What book do you wish you had written, and why?
The Beguiled by Thomas Cullinan. After I picked it up, I couldn’t put it back down again—the characters and plot and setting dragged me down emotional backroads I didn’t see coming. It was so atmospheric and the writing was not only gorgeous, but a master class in fickle narration and clever characterization. Once I was done, I couldn’t wait to talk to other people who had read it. To me, that’s the mark of a great book!
If you’re not reading or writing, what would we catch you doing?

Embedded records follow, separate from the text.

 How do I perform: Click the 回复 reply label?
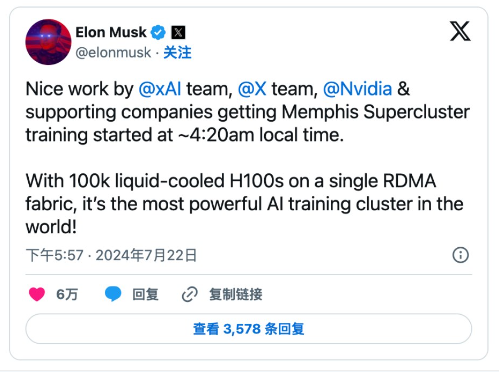145,294
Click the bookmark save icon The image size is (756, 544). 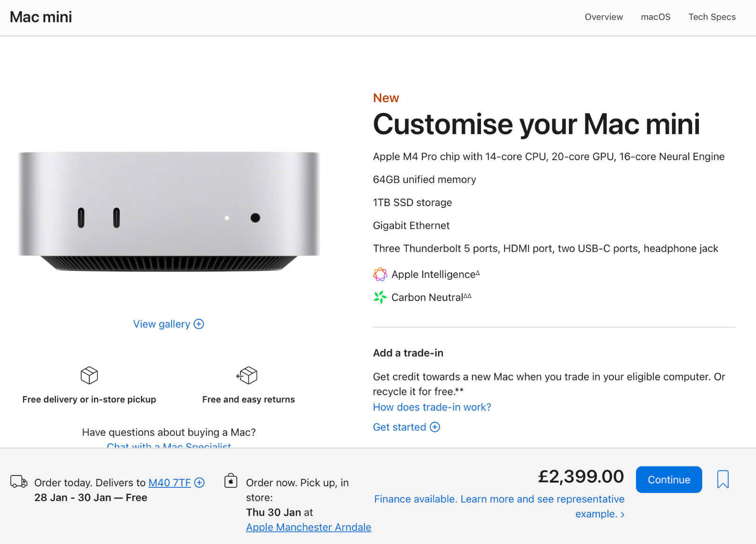pyautogui.click(x=722, y=479)
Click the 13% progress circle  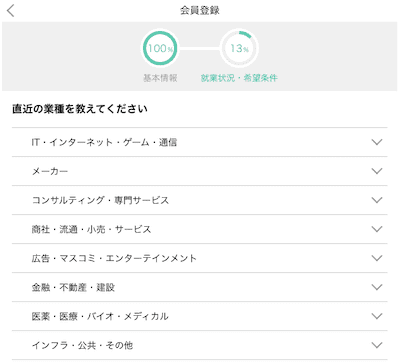239,48
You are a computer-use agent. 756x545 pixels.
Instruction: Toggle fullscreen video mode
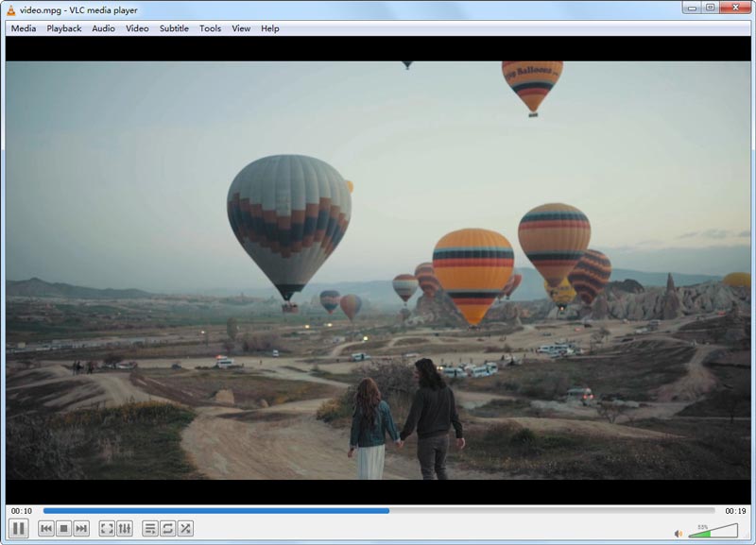pyautogui.click(x=108, y=529)
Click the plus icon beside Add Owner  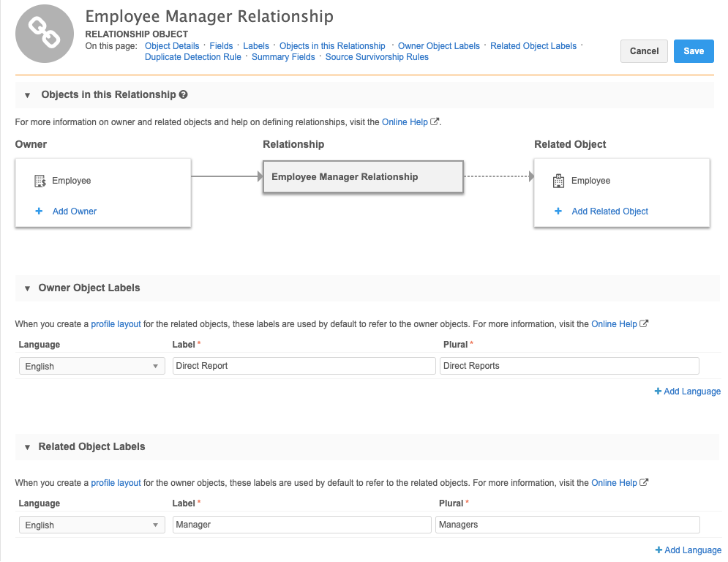[40, 211]
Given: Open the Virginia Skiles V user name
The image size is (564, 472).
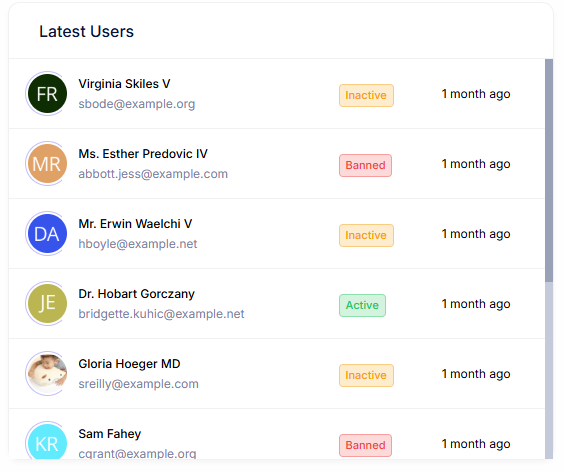Looking at the screenshot, I should coord(124,84).
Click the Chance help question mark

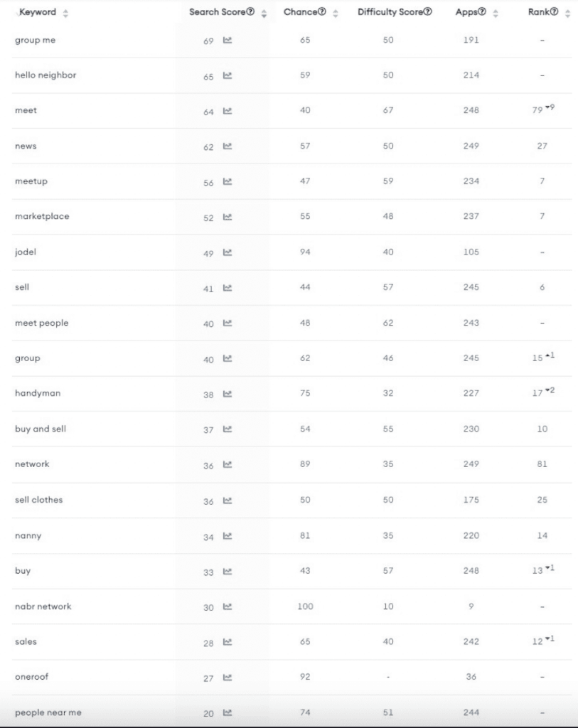tap(322, 11)
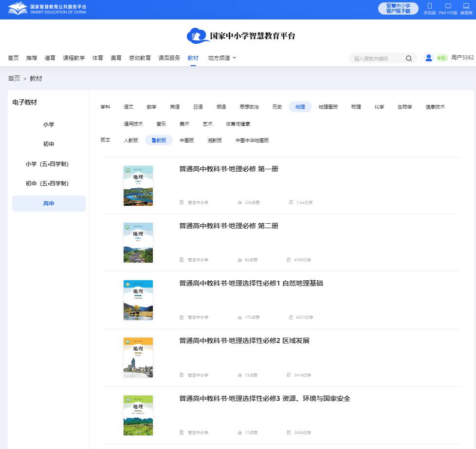Select 初中（五•四学制） in the left sidebar

click(x=48, y=183)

Yoga. It hasn’t really made me a calmer person, but I learn a lot by showing up on my mat over and over and over and over…kind of like writing!
Where can readers find you on the web and social media?

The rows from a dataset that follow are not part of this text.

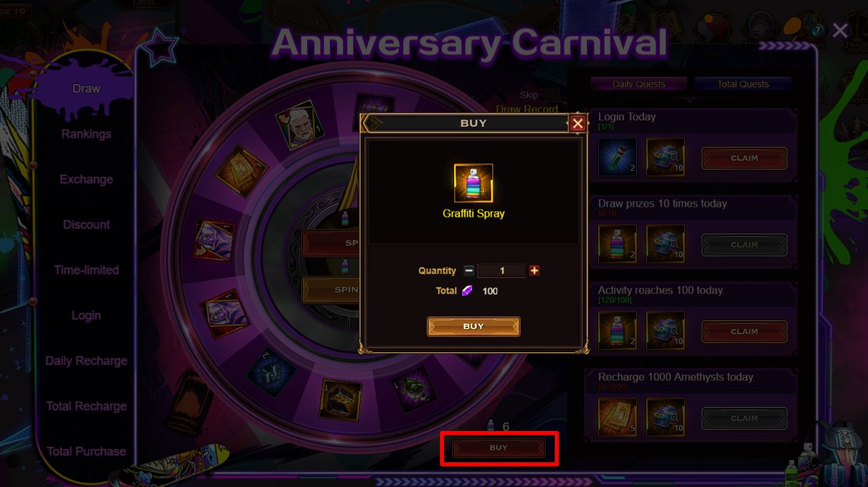Click the red BUY button below wheel

[499, 448]
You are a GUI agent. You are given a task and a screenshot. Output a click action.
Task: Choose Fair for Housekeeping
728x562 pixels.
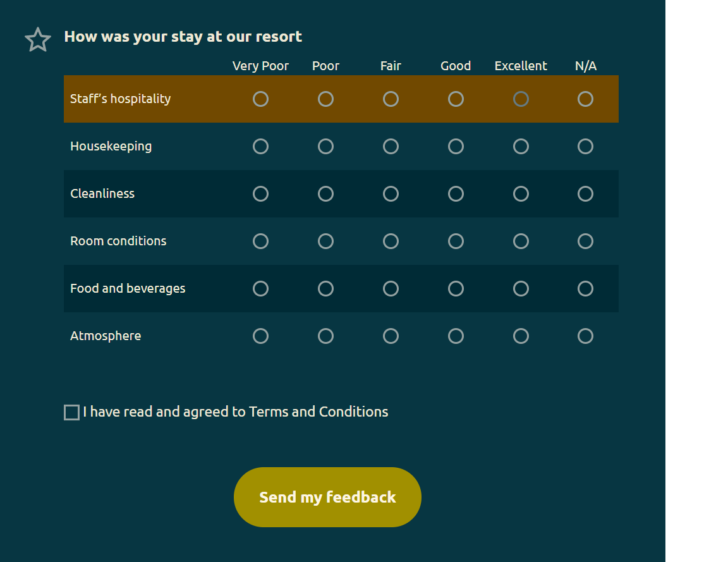coord(391,147)
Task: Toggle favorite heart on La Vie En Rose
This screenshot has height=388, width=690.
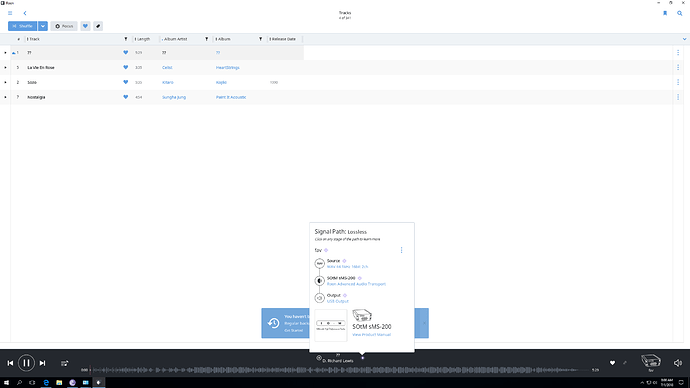Action: click(125, 67)
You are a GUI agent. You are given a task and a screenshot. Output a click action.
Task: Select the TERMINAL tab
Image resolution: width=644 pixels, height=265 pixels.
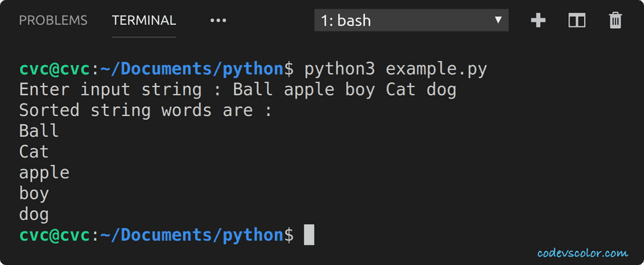pyautogui.click(x=144, y=20)
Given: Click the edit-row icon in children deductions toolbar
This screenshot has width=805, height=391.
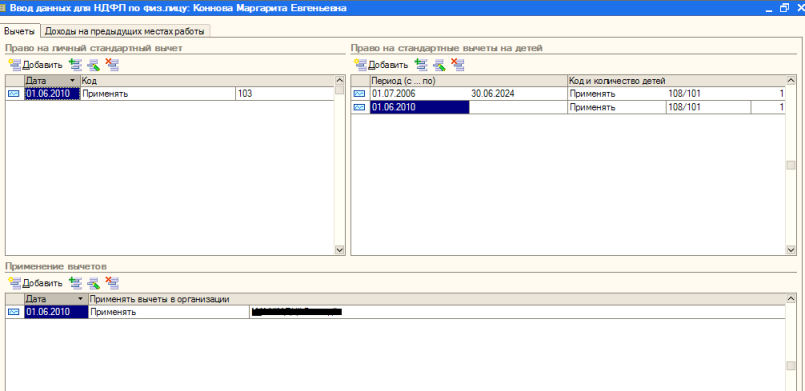Looking at the screenshot, I should click(439, 65).
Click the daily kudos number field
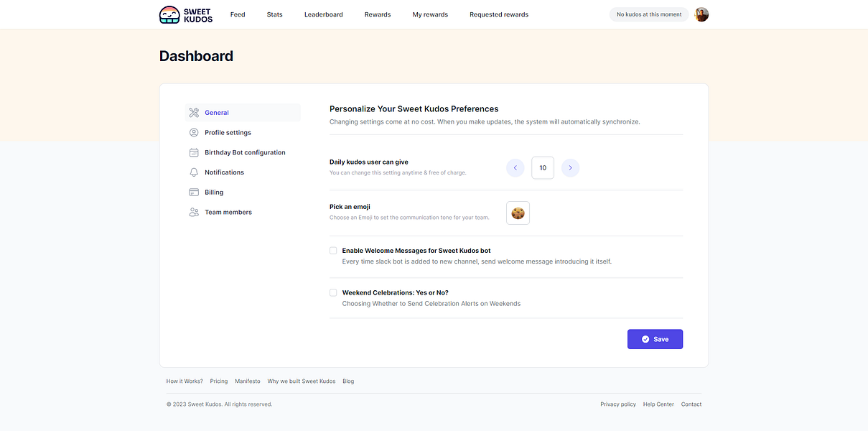This screenshot has height=431, width=868. (x=543, y=168)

erinblakemore.com, facebook.com/heroinebook, and @heroinebook on Twitter.
What’s the last book you read?
The War that Saved My Life by Kimberly Brubaker Bradley. I always feel like I’m late to the party, and I missed reading this book at the height of its bestsellerdom. I’m so glad I came to it anyway. It broke my heart open in all of the best ways.
What’s your favorite piece of writing advice you’ve received?

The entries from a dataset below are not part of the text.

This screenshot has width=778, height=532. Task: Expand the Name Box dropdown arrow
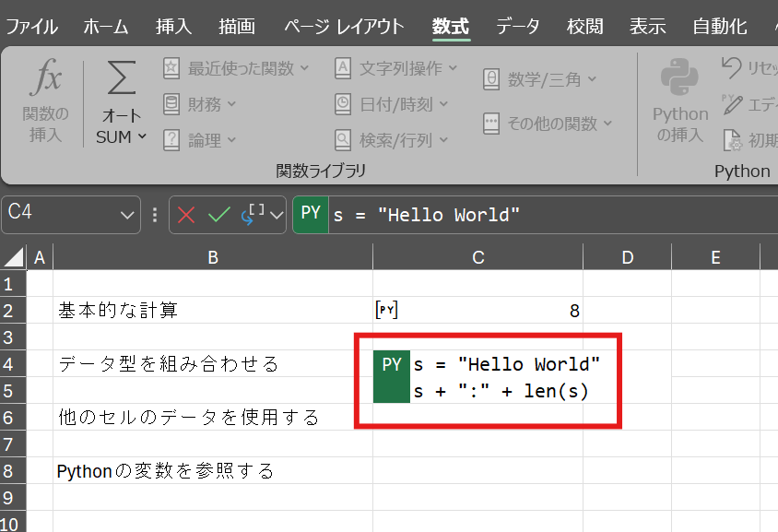point(128,215)
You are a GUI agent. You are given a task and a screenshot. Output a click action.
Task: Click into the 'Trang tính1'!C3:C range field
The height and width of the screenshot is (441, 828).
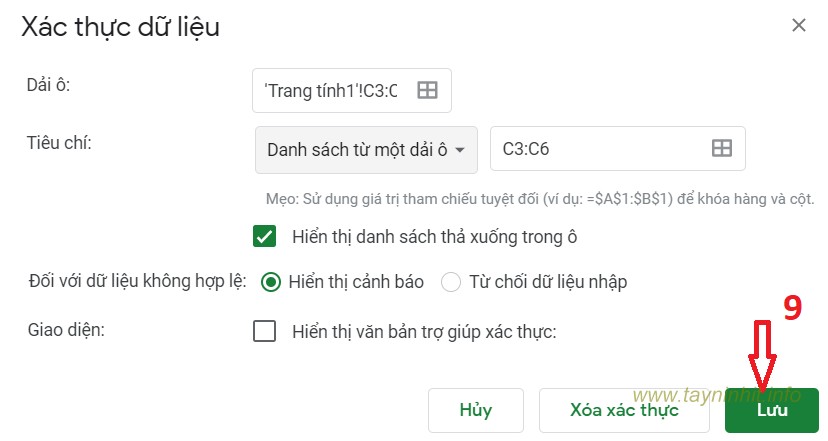pyautogui.click(x=332, y=91)
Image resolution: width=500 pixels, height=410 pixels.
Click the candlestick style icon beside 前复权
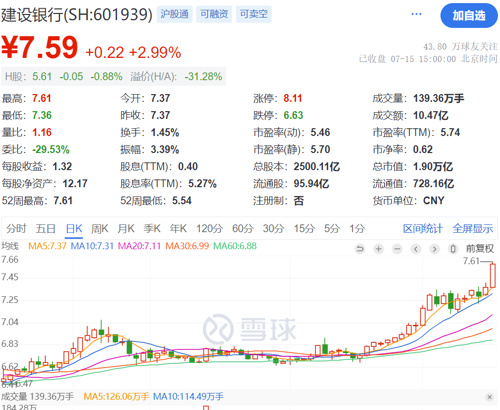point(453,249)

I’m lucky to have some very shrewd, accomplished friends, and one of the best—Eleanor Brown—once reminded me that a novel is, at its heart, a series of decisions. At some point you have to just decide and move forward, and that’s your job as an author. For some reason this soothes me when I’m stuck. All I have to do to get unstuck is make another decision, and another, and another…
What advice would you give to other authors in the query trenches?
IT’S NOT PERSONAL. This seems incomprehensible, but as a much-rejected journalist, I’ve finally accepted that things get rejected for all sorts of reasons that have nothing to do with me. Often, behind-the-scenes things like timing, budgets, personnel, moods, and mistakes mean a query goes nowhere…and that’s okay. In order to get treated like a pro, you’ve got to act like one, and that means finding a bit of healthy distance between yourself and your work.
Welcome, Erin! What an impressive background you have. Love the writing advice and I’m adding The Beguiled to my TBR list.
When someone writes an article he/she keeps the idea of a user in his/her
mind that how a user can understand it. So that’s why this
paragraph is great. Thanks!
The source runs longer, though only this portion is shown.